A team of researchers at Dana-Farber Cancer Institute developed a new compound that appears to trigger cancer cell suicide.
The compound is known as a stapled BIM BH3 peptide, and appeared to bind with anti-apoptotic proteins in mice, leading to enhanced cell death, or "apoptosis," in cancer cells, the researchers explain.
But wait, there's more: The scientists say the compound additionally suppressed tumor growth in mice, and worked with other pharmaceutical agents that also promote cell death in cancer. And then there's this: The stapled BIM BH3 peptide appeared to work well in killing tumor cells in acute myeloid leukemia in mice, but also caused little damage to surrounding healthy tissue.

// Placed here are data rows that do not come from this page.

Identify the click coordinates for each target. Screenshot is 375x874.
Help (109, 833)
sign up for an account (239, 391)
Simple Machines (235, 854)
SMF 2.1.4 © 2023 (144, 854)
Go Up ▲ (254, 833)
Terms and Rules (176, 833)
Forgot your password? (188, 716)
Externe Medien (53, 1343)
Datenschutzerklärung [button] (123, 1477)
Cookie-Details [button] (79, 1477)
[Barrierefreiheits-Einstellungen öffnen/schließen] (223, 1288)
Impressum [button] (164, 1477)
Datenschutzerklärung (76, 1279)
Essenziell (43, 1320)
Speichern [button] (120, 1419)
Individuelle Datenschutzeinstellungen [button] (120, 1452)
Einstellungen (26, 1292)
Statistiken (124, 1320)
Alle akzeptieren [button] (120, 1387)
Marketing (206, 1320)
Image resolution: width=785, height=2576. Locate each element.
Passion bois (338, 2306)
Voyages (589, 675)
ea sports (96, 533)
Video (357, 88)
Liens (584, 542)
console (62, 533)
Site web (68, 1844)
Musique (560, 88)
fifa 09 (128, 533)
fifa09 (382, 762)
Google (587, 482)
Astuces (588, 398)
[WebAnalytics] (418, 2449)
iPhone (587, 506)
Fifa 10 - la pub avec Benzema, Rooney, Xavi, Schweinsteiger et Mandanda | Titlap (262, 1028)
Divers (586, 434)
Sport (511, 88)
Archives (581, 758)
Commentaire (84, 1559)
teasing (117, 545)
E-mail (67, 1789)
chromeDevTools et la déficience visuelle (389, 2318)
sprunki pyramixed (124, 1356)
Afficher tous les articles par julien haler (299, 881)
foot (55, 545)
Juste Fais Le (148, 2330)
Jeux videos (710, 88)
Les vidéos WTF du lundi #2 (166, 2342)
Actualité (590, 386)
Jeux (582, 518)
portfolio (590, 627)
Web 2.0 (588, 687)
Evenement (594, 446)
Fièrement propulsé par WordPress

Researchers say they focused on the BCL-2 protein family because it has been known to influence whether cancer cells live or die after being bombarded with drugs or chemotherapy. Essentially, expressions of pro-apoptotic BCL-2 proteins nudge cancer cells toward suicide, but the cancer fights back when smacked with chemotherapy by boosting production of anti-apoptotic proteins, which negate the effectiveness of their pro-apoptotic counterparts and diminish the effectiveness of treatment. That makes the BIM BH3 protein so intriguing, as it is modeled from the pro-apoptotic side of the BCL-2 proteins.
We know that a cancer treatment based on this concept is years away. But the finding reinforces the promise of developing specific treatments focused on neutralizing cancer's fight against cell death, particularly in the BCL-2 protein families, the researchers assert. It will be interesting to follow subsequent animal and human trials to see if this concept bears fruit.